P - Somos tão racionais como pretendemos?

R Não. Não somos racionais de forma natural. Temos a possibilidade de o ser mas mediante um tremendo esforço pessoal e devido a um contexto social e cultural que contribui para o tornar possível. Somos escravos das emoções e do ambiente. É possível sermos racionais se controlarmos as emoções negativas e potenciarmos as positivas.

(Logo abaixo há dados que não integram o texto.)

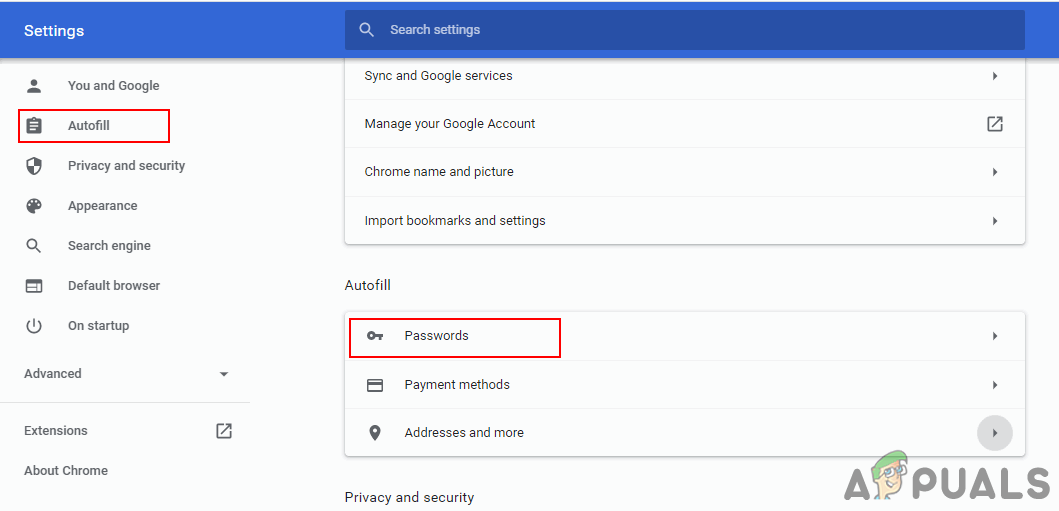Expand Import bookmarks and settings arrow
This screenshot has height=511, width=1059.
click(x=995, y=221)
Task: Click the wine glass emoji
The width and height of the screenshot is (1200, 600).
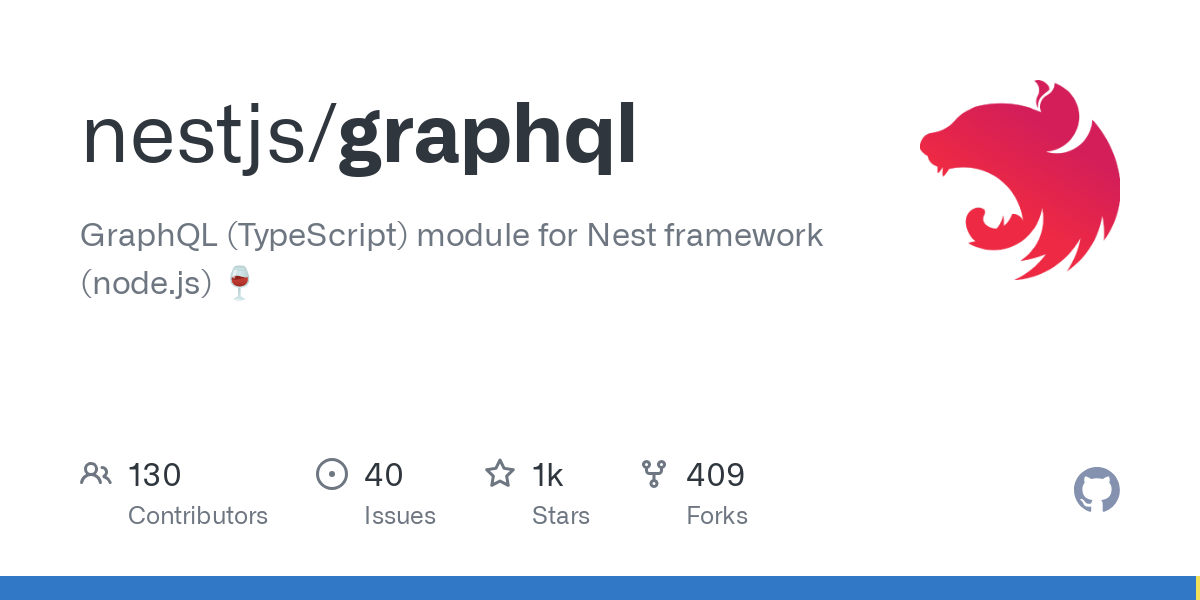Action: coord(239,283)
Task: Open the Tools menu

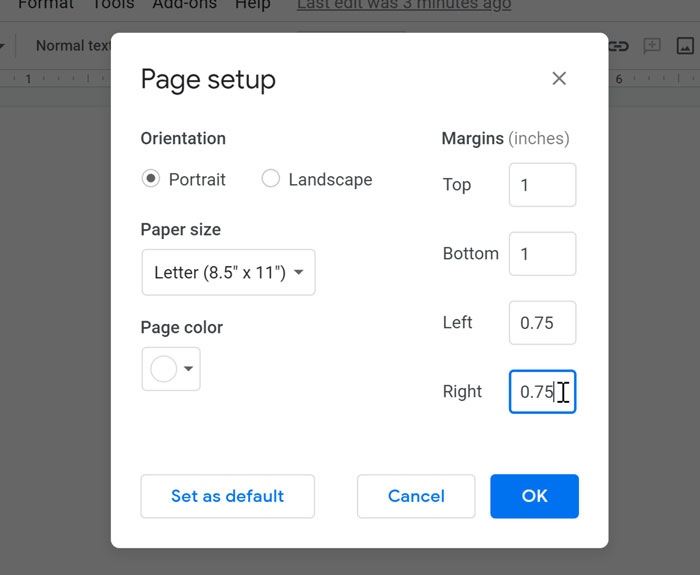Action: coord(113,5)
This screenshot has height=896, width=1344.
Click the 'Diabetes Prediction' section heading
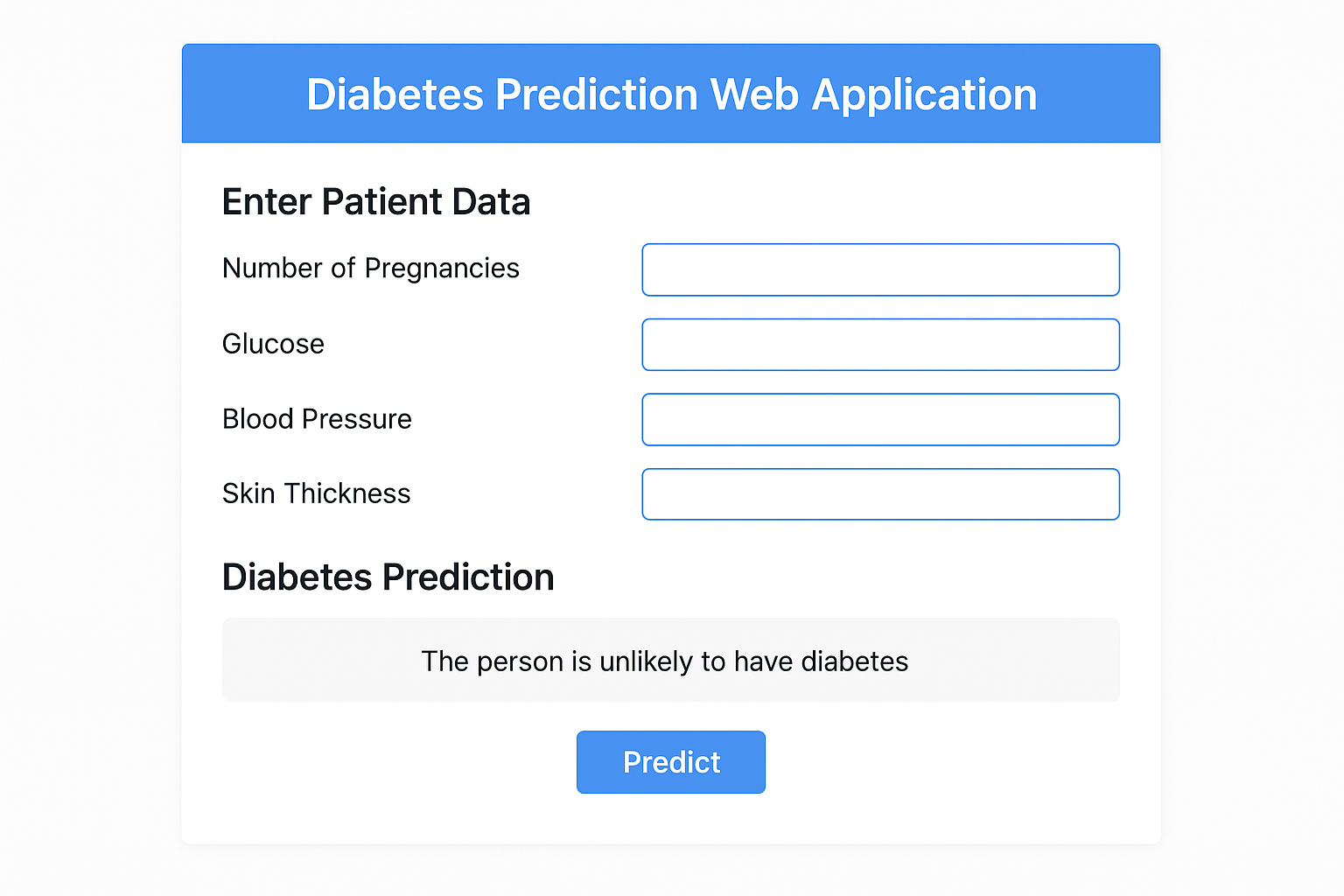tap(388, 577)
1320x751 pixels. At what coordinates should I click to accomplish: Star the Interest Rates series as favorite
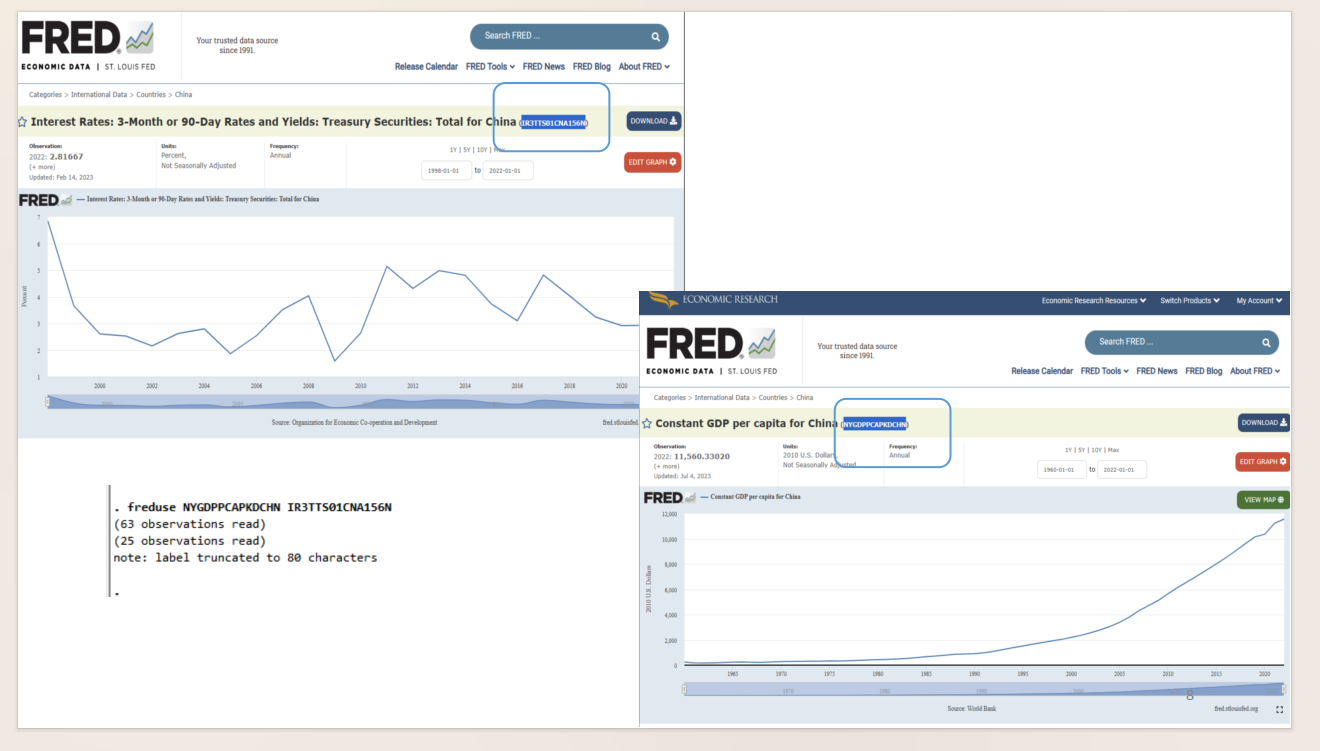point(23,122)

P - E como é possível fazê-lo?

R - Abordo essa questão no meu último livro, "Ao encontro de Espinosa". Porque a questão tem muito que ver com a filosofia e a ética de Espinosa , que se confrontou com a questão de controlar as emoções negativas e fortalecer as positivas. Espinosa não tinha conhecimentos científicos, mas foi capaz de vislumbrar o futuro. Ambos os tipos de emoções - as positivas e as negativas - existem e a nossa racionalidade depende do equilíbrio entre ambas. Hoje a neurobiologia dá-nos os instrumentos necessários para compreender o que ocorre no cérebro e quais os factores que desencadeiam essas emoções.

P - Essa capacidade recoloca o eterno problema ético de qual o uso da ciência que é correcto e qual é menos nobre, e onde está a fronteira.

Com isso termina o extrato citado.